\subsection{}
On a:
\begin{itemize}
    \item \(x = e^t \cos t\)
    \item \(y = e^t\)
    \item \(z = e^t \sin t\)
\end{itemize}
Calculons les dérivées soit:
\begin{itemize}
    \item \(\frac{d}{dt} (e^t \cos t) = e^t \cos t - e^t \sin t = e^t (\cos t - \sin t)\)
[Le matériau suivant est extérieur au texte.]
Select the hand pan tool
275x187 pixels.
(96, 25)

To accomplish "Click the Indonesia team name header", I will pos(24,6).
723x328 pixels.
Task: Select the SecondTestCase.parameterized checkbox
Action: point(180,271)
    \item \(\frac{d}{dt} (e^t) = e^t\)
    \item \(\frac{d}{dt} (e^t \sin t) = e^t \sin t + e^t \cos t = e^t (\sin t + \cos t)\)
\end{itemize}
On a alors: \[
\vec{r'}(t) = \left( e^t (\cos t - \sin t), e^t, e^t (\sin t + \cos t) \right)
\]
Calculons la norme de \(\vec{r'}(t)\) soit:
\[\|\mathbf{r'}(t)\| = \sqrt{(e^t (\cos t - \sin t))^2 + (e^t)^2 + (e^t (\sin t + \cos t))^2}\]
\begin{itemize}
    \item \((e^t (\cos t - \sin t))^2 = e^{2t} (\cos t - \sin t)^2 = e^{2t} (\cos^2 t - 2 \sin t \cos t + \sin^2 t) = e^{2t} (1 - 2 \sin t \cos t)\)
    \item \(e^{2t}\)
    \item \((e^t (\sin t + \cos t))^2 = e^{2t} (\sin^2 t + 2 \sin t \cos t + \cos^2 t) = e^{2t} (1 + 2 \sin t \cos t)\)
\end{itemize}
On a donc\\
\begin{math}
    \|\mathbf{r'}(t)\| = \sqrt{e^{2t} (1 - 2 \sin t \cos t) + e^{2t} + e^{2t} (1 + 2 \sin t \cos t)}\\
    \|\mathbf{r'}(t)\| = \sqrt{e^{2t} (1 - 2 \sin t \cos t + 1 + 1 + 2 \sin t \cos t)}\\
    \|\mathbf{r'}(t)\| = \sqrt{3 e^{2t}} = \sqrt{3} e^t
\end{math}
L'abscice curviligne est donné par la formule \[s(t) = \int_{t_0}^{t} \sqrt{3} \, e^u \, du\] On a donc:\\
\begin{math}
    s(t) = \sqrt{3} \int_{t_0}^{t} e^u \, du \\
    \Leftrightarrow \sqrt{3} \left[ e^u \right]_{t_0}^{t} \\
    \Leftrightarrow \sqrt{3} \left( e^t - e^{t_0} \right)\\
\end{math}
Fixons \(t_0 = 0 \Rightarrow s(t) = \sqrt{3}(e^t-1)\)

\subsection{}
Sur l'intervale \(0 \leq t\leq 2\pi\) on a
\[\sqrt{3}(e^{2\pi}-e^0) = \sqrt{3}(e^{2\pi}) - 1\]